Pygame Package Builder is nearing 1.0 beta status. I’ve successfully slain 99% of those creepy bugs that the Python gods decided to unleash on me at the last minute and stand victorious over a pile of dead bug carcasses holding my sword and covered in bug goo.
Enough hyperbole. Yes, I managed to hunker down with my spare time this week and knock out the next-to-last of the critical, really-gotta-have-it features and am now working on that absolutely last, critical, really-got-to-have-it feature. Although this one is optional, it will certainly come in handy.
One thing I want to mention before I put the beta source code up for people to download is that this is more than just a single, multiplatform GUI app. This is more like a build ecosystem.

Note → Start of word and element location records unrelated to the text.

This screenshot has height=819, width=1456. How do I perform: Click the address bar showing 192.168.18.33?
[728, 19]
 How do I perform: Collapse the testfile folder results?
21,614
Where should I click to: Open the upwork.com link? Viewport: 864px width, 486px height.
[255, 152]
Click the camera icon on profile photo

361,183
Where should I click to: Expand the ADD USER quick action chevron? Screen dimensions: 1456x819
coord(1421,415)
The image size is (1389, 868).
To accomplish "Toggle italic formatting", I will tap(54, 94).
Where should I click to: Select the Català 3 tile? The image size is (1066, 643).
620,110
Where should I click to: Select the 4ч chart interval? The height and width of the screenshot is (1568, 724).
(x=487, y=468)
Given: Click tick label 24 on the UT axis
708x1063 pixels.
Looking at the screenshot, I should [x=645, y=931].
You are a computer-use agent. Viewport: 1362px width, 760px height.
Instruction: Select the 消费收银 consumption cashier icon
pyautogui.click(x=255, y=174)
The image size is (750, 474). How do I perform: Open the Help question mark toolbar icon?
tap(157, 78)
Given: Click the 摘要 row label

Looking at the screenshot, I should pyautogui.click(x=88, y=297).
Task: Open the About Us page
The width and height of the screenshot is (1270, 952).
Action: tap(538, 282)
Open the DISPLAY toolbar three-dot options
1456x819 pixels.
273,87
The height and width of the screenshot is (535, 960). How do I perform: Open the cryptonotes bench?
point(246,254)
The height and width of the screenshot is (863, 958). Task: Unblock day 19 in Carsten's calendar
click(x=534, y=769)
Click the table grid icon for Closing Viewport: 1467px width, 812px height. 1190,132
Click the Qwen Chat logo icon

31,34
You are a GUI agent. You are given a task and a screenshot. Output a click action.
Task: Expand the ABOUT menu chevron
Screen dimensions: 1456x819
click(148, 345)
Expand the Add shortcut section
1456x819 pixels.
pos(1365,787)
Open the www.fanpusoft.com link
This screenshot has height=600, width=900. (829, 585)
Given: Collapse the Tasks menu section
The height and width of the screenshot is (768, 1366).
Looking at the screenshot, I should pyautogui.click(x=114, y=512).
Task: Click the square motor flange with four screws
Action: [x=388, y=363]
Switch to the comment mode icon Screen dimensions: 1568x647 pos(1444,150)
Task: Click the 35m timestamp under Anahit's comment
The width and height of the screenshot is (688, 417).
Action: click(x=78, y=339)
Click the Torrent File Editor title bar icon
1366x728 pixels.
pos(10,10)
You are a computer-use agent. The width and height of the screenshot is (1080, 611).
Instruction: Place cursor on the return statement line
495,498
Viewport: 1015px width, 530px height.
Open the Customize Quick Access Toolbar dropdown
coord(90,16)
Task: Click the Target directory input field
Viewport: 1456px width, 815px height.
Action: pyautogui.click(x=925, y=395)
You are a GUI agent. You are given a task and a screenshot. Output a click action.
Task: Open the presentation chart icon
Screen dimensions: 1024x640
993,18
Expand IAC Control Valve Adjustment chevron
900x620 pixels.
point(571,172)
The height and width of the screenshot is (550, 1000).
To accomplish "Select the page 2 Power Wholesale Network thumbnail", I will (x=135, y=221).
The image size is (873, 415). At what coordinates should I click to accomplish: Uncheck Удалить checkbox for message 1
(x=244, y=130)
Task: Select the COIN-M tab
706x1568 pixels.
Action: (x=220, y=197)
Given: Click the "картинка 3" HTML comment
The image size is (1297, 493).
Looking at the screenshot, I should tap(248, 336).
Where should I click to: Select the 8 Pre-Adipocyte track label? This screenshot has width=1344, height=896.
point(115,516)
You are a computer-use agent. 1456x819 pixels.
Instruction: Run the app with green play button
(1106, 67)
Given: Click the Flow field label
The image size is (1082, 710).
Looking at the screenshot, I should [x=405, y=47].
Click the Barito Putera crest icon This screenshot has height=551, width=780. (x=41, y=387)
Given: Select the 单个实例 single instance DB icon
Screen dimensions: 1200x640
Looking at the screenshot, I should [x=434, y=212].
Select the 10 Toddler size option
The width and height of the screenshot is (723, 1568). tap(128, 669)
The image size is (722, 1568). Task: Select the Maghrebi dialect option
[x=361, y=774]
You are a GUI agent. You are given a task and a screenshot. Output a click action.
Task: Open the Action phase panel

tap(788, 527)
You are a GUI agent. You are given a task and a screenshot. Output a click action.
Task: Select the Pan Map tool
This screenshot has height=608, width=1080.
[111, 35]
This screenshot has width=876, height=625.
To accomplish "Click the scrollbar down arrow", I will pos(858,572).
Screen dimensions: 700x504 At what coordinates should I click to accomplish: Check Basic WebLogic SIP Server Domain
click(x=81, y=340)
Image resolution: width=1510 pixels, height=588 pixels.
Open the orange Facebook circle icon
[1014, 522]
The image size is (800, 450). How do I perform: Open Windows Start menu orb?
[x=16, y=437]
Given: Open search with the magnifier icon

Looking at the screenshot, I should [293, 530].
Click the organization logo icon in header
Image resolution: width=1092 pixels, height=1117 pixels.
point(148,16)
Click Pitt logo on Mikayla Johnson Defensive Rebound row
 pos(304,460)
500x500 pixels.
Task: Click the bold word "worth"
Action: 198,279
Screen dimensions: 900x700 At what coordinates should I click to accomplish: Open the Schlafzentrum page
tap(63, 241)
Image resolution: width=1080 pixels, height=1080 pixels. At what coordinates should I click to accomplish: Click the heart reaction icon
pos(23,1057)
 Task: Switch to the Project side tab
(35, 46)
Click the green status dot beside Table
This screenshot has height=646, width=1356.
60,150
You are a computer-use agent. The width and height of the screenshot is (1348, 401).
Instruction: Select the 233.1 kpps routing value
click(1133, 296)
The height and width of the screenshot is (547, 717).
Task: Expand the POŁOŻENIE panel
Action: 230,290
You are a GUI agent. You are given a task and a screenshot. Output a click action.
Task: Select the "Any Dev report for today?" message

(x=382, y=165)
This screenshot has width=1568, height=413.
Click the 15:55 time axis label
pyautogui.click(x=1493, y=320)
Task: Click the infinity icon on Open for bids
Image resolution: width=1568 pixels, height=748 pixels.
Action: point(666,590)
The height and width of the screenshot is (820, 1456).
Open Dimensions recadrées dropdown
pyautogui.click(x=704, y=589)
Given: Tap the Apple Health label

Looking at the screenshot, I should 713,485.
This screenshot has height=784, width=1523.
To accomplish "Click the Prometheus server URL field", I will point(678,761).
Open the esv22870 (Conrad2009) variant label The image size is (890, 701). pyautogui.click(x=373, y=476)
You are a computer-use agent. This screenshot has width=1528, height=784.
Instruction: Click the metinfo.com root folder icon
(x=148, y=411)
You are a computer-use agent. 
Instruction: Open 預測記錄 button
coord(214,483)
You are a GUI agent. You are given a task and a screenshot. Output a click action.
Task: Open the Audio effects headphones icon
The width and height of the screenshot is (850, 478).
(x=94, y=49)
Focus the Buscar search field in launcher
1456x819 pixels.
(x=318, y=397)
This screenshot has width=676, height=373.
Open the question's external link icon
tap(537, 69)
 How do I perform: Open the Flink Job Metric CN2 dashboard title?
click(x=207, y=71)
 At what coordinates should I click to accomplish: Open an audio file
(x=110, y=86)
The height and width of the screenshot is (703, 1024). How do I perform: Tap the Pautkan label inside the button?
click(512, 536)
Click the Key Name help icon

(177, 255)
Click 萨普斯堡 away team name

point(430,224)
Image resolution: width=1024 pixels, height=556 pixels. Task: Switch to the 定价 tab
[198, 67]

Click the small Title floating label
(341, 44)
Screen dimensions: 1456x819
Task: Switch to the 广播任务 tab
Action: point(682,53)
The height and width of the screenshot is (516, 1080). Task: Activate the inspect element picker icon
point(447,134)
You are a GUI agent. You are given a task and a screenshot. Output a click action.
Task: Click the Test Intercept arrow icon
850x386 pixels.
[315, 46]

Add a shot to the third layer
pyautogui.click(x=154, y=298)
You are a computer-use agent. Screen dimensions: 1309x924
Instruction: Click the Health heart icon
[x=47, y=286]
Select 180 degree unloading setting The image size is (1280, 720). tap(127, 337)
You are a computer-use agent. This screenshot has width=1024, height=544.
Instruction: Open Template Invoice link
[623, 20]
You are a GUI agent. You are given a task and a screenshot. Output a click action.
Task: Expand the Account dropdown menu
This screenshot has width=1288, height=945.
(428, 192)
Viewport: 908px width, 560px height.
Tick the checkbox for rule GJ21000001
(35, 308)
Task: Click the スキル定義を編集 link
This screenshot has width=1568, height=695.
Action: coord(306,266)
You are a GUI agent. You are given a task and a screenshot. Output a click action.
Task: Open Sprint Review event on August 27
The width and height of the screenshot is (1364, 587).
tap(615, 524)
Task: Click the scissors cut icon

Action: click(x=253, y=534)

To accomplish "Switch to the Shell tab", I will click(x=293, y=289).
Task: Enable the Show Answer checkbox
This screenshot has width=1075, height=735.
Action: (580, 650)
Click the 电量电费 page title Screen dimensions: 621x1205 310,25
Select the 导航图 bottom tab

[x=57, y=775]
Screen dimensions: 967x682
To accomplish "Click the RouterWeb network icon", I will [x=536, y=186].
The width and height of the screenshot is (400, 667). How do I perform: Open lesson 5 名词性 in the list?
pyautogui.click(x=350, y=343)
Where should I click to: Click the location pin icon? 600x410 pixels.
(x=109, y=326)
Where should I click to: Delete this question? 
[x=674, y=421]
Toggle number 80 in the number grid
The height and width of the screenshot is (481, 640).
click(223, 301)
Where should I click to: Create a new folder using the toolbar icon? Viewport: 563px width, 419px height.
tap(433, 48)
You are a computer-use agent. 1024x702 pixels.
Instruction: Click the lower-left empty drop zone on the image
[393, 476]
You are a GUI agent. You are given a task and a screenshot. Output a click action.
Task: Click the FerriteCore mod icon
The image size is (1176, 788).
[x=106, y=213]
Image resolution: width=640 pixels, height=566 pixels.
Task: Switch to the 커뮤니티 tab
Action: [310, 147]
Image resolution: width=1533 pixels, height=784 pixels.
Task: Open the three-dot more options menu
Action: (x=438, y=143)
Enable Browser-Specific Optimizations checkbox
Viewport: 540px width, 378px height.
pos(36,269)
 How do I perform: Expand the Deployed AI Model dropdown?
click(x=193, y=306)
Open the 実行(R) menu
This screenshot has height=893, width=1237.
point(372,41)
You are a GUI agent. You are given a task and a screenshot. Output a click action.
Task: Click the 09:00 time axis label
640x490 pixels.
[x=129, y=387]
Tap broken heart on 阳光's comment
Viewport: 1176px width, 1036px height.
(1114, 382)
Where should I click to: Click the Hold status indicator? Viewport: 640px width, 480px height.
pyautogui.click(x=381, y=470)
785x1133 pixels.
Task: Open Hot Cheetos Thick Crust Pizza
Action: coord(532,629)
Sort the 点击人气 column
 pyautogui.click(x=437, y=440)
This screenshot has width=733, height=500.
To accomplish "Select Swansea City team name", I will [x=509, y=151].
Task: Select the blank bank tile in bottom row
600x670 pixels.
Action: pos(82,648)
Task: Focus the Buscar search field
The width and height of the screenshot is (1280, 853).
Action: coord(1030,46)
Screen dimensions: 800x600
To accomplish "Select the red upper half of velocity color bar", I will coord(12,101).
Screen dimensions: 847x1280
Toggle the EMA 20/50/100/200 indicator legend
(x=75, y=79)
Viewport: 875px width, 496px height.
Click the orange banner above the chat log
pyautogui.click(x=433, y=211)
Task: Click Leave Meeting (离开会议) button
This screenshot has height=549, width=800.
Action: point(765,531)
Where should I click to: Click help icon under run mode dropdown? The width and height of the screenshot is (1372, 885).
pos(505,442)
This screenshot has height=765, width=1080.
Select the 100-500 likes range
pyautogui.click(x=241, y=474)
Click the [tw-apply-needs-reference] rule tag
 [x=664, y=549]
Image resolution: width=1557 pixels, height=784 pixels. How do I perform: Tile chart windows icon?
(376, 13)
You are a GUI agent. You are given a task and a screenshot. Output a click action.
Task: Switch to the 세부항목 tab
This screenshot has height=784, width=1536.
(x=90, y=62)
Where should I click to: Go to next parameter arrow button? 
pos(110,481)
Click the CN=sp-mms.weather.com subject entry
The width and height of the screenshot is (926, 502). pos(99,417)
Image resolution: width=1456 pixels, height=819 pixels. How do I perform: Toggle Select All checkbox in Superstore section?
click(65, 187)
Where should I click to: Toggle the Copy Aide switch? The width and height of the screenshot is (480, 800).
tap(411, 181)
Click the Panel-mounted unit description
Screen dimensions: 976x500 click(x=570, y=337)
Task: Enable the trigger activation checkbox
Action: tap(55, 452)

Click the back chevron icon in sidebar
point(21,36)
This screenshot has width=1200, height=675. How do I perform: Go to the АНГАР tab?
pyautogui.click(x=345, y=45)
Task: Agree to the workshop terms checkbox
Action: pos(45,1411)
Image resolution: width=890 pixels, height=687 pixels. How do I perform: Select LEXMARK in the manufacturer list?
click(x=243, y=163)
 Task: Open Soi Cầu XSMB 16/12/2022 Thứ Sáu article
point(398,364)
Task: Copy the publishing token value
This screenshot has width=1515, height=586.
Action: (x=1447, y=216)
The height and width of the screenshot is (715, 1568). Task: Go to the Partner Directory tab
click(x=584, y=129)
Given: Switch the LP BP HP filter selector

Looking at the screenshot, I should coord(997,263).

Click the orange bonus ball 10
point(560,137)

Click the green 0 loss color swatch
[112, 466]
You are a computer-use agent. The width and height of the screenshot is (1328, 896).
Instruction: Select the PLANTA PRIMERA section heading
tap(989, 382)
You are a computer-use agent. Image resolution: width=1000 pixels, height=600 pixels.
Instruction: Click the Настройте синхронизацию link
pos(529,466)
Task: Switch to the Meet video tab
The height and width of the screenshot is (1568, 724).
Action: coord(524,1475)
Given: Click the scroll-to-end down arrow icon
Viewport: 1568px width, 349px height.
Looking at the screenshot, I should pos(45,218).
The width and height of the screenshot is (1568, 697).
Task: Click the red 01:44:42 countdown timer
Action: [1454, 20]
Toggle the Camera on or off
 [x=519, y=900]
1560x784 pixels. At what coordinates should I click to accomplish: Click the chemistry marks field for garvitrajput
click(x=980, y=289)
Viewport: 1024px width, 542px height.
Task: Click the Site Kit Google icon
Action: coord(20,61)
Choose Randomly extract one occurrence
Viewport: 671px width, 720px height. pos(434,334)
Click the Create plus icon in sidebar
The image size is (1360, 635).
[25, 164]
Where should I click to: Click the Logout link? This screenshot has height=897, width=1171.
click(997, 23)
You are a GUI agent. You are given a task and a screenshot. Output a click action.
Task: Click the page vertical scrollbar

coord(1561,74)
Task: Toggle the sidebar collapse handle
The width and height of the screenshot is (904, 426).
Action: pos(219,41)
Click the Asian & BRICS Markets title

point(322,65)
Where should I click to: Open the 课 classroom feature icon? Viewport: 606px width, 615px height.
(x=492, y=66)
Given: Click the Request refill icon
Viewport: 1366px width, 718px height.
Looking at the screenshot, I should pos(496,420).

While one can use the GUI to not only build and save all of their project information for builds and do the builds, there is also a command-line variant included that uses the same project files and build engine.
Even if you only want to use the CLI builder, you will still have to use the GUI client to make the project file. The project file is key to the whole system. You can also send this to someone else, who can look it over in their own client and see if you’ve made it correctly.
Rather than look at it from a negative POV for those that loathe any kind of GUI, I see this as a positive thing. Because the GUI lets you easily look over all of your build without having to remember a complex series of commands or search through lists in your editor looking for a mistake, then flipping back to the CLI and try that build one more time and see if it worked. How many of us have said that, perhaps with an added sigh at the end?
This takes the guesswork out of building a pygame-based binary build, which is something that, based on my own fumblings around on the Internet and my previous post’s popularity seem to denote this is not an uncommon occurrence. It is from this that I have spent the last 4 months trying very hard to make PPB a viable tool for the community to use, give feedback on, and grow.
I have been asked what license PPB will be released under. GPL seems to fit the spirit of this project I think.